The account switch is split into two phases to ensure the UI is never blocked on network I/O:

// Phase 1: Unlock local DB — runs synchronously, no network
public async switchAccountLocal(email: string): Promise<{ pubKey: string; token: string }> {
    // 1. Read session token from SafeStorage
    // 2. Load identity keys from SafeStorage
    // 3. Open the user's encrypted SQLite database
    // → UI can render immediately after this
}

// Phase 2: Connect to server — runs in background
public async switchAccountConnect(email: string, pubKey?: string, token?: string): Promise<void> {
    // 1. Disconnect existing WebSocket
    // 2. Connect new WebSocket to relay server
    // 3. Send AUTH frame
    // 4. Wait for AUTH_SUCCESS (15s timeout)
}

Multiple devices under the same Google account can be logged in concurrently. The server supports this by tracking multiple client connections per email, each tagged with their unique device public key.

1. Each device registers its unique ECDH public key with the server on AUTH
2. When User A sends a message to User B, it encrypts the payload separately for each of User B's device keys
3. The MSG frame carries data.payloads — a map of { [devicePubKey]: encryptedBlob }
4. The server routes each blob to the corresponding device

When any state changes on one device (new message, block action, profile update), the device broadcasts a MANIFEST frame to its own linked devices (sessions where peerEmailHash == own email hash). This ensures all devices stay synchronized without requiring a central state store.

sequenceDiagram
    participant UI
    participant AuthService
    participant SQLite
    participant SafeStorage
    participant Socket
    participant Server

    UI->>AuthService: login(id_token)
    AuthService->>AuthService: extractEmailFromToken(token)
    AuthService->>SafeStorage: Get or generate MASTER_KEY (BIP39 mnemonic)
    AuthService->>SQLite: switchDatabase(dbName, masterKey)
    AuthService->>AuthService: loadIdentity() — load or generate ECDH identity key pair
    AuthService->>Socket: connect(wsUrl)
    Socket-->>AuthService: WS_CONNECTED
    AuthService->>SQLite: loadSessions()
    AuthService->>Server: AUTH { token, publicKey }
    Server-->>AuthService: AUTH_SUCCESS { email, sessionToken }
    AuthService->>SafeStorage: Save new sessionToken
    AuthService->>AccountService: addAccount(email, token, name, picture)
    AuthService->>UI: emit "auth_success"
    Server-->>AuthService: SESSION_LIST
    Server-->>AuthService: PENDING_REQUESTS

// Server sends ERROR when session token is invalid or expired
case "ERROR":
    if (data.message === "Auth failed" ||
        data.message === "Authentication required") {
        await this.authService.logout();
        // User is returned to login screen
    }

The app uses a flat, peer-to-peer authorization model with no roles or admin privileges:

The relay server enforces only authentication (are you who you say you are?). All authorization (can you access this data?) is enforced at the client level by:

• Sender hash (sh) validation before processing MSG frames
• Block list checks before processing friend requests and messages
• Local-only session key storage

• Uses Google Sign-In Android SDK (@codetrix-studio/capacitor-google-auth)
• APK signed with registered SHA-1 fingerprint in Google Cloud Console
• SafeStorage uses Android Keystore (hardware-backed on supporting devices)

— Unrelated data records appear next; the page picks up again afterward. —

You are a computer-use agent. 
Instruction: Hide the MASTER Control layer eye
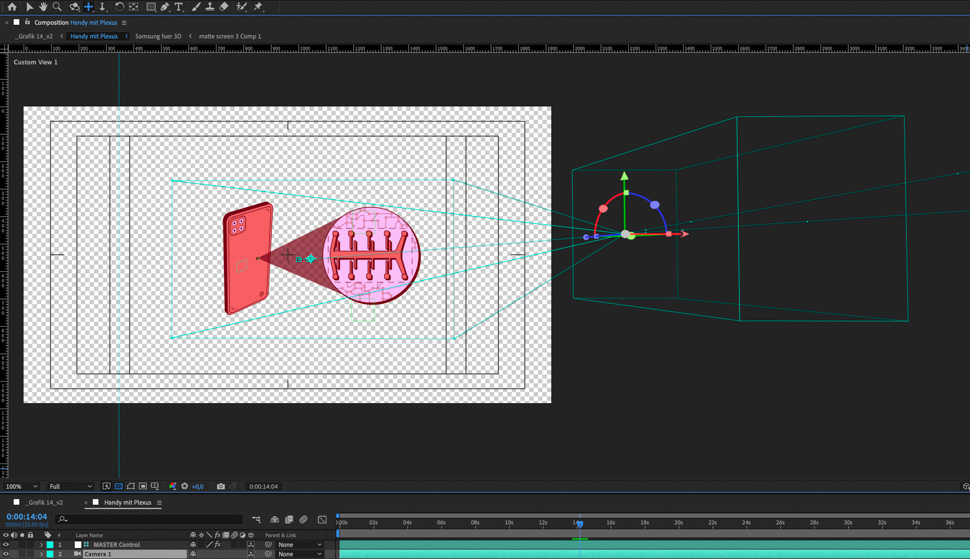(6, 545)
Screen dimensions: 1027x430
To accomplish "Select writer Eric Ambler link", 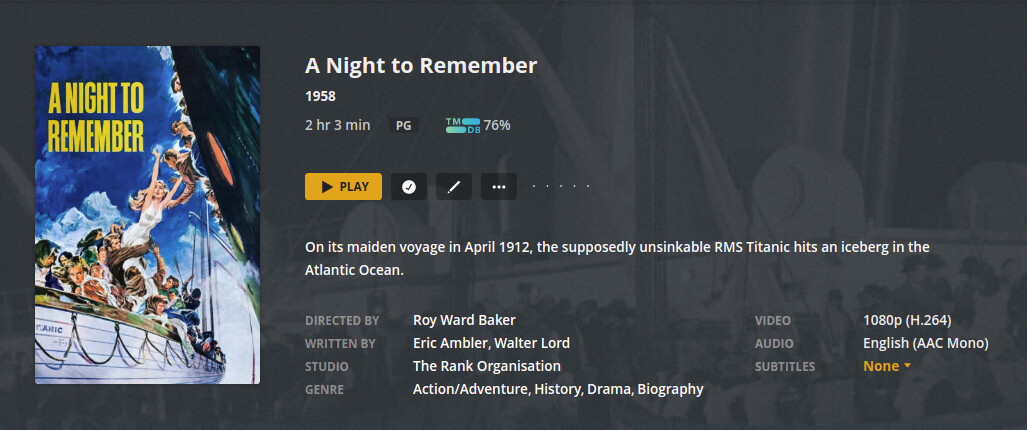I will click(449, 343).
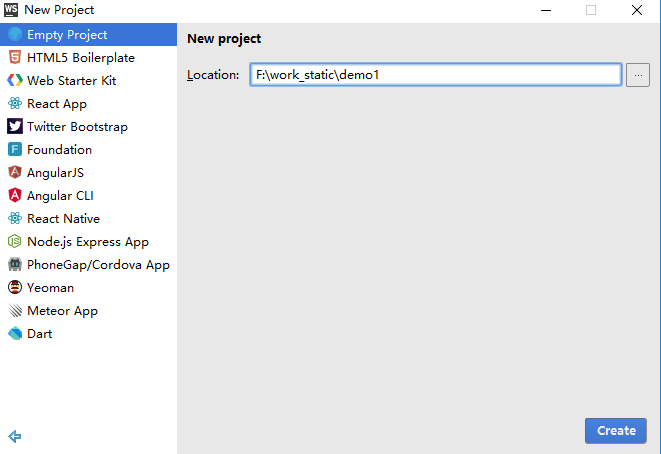The width and height of the screenshot is (661, 454).
Task: Choose Angular CLI project type
Action: click(60, 196)
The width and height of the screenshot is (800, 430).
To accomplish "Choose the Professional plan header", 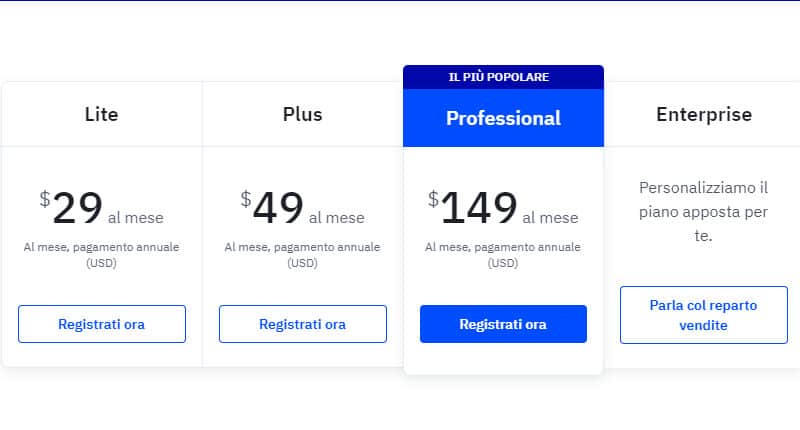I will (503, 118).
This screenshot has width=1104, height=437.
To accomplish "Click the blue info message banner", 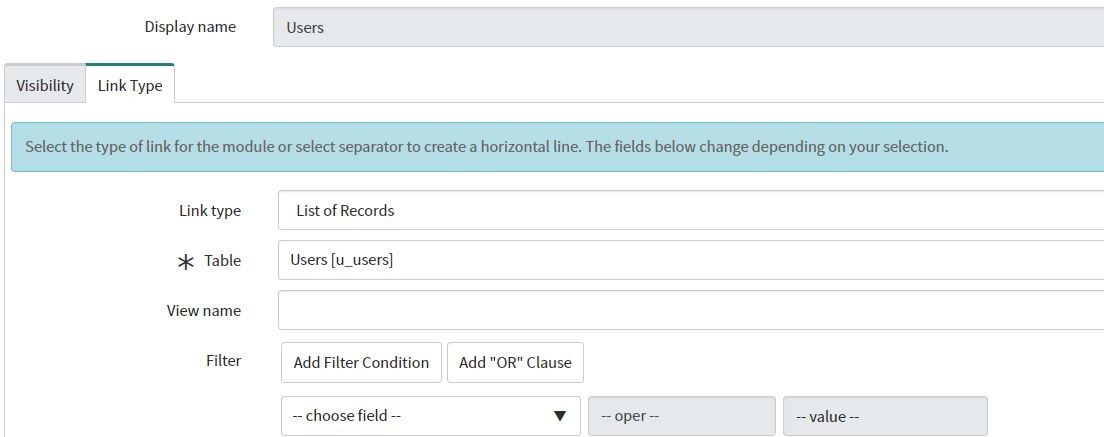I will [x=558, y=147].
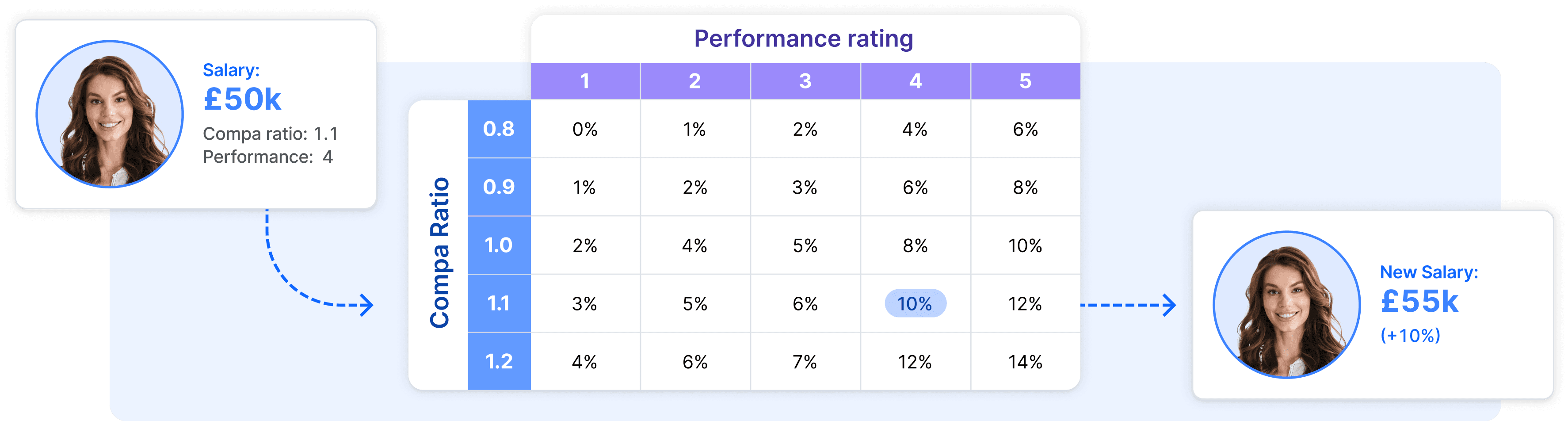Viewport: 1568px width, 421px height.
Task: Click the compa ratio 1.1 row header
Action: tap(499, 303)
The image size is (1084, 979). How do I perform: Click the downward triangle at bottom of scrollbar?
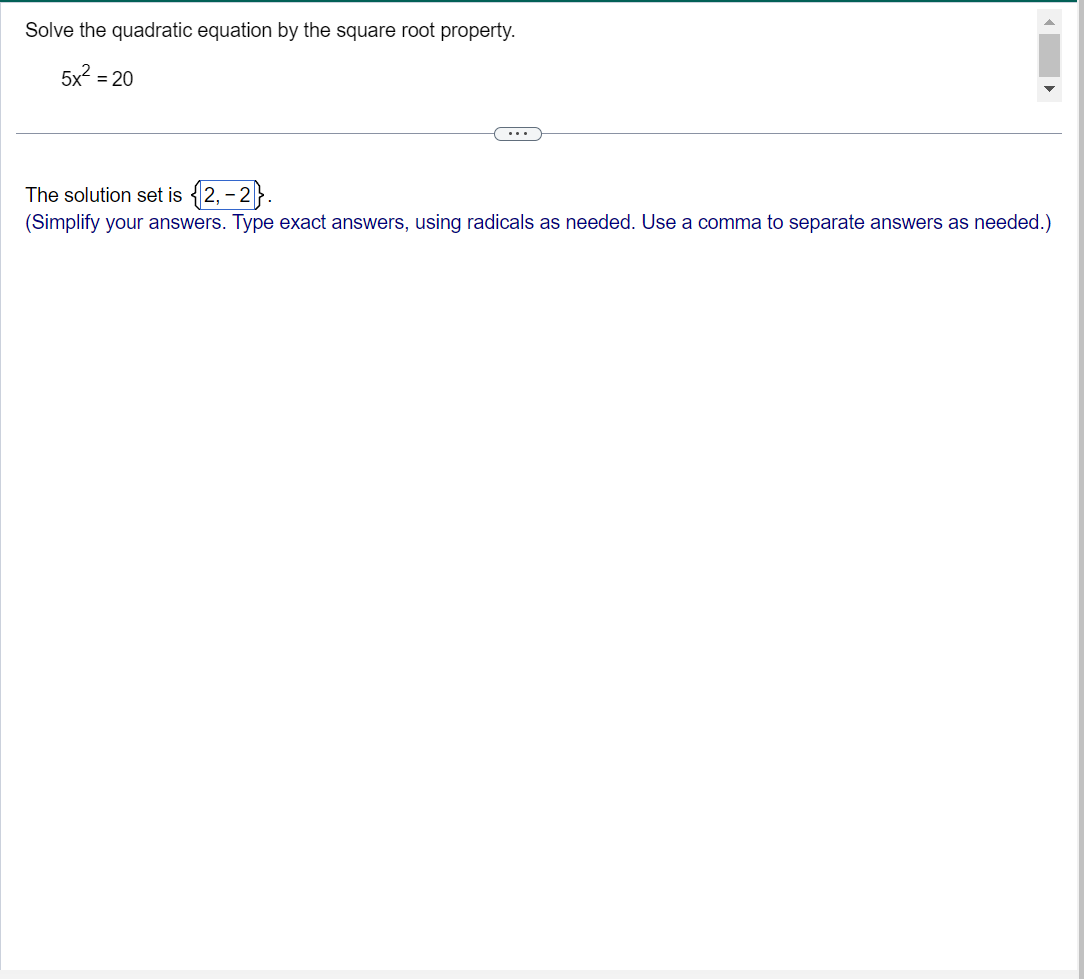pos(1048,89)
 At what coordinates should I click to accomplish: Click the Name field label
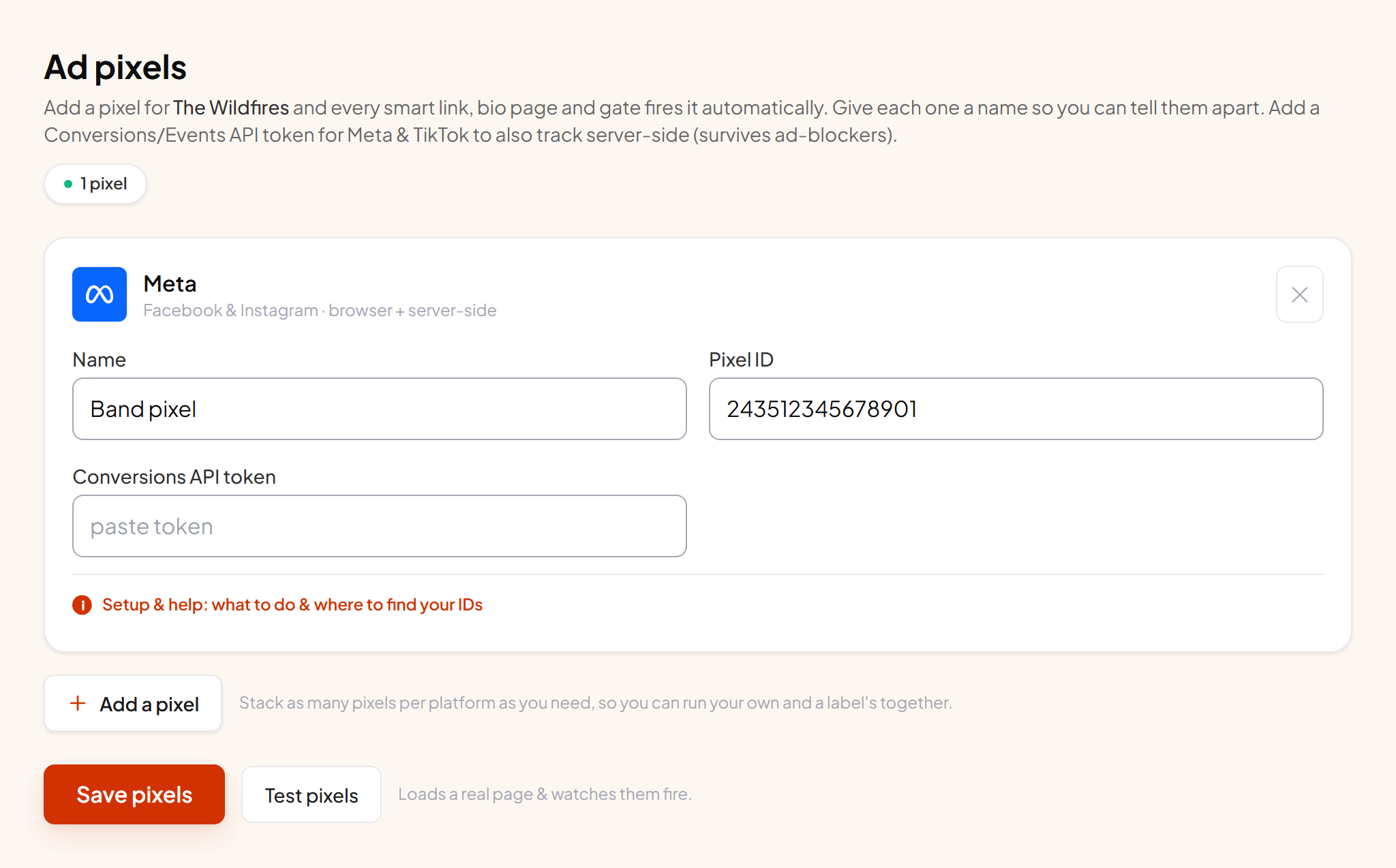pyautogui.click(x=100, y=360)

• Uses Web OAuth flow in Electron's main browser window
• SafeStorage uses electron-store with encryption
• Same client ID as the web version
• electron/preload.js exposes secure storage APIs via context bridge

Current Status: No server-side account recovery mechanism exists.

• Lost device = lost access to that device's message history
• No password reset (no passwords)
• Session tokens expire after 30 days; Google re-auth issues a new one

Mitigation: Users should create encrypted backups via Settings → Backup & Restore. A backup file contains the master key, identity keys, and all messages, allowing full restoration on a new device after a Google re-login.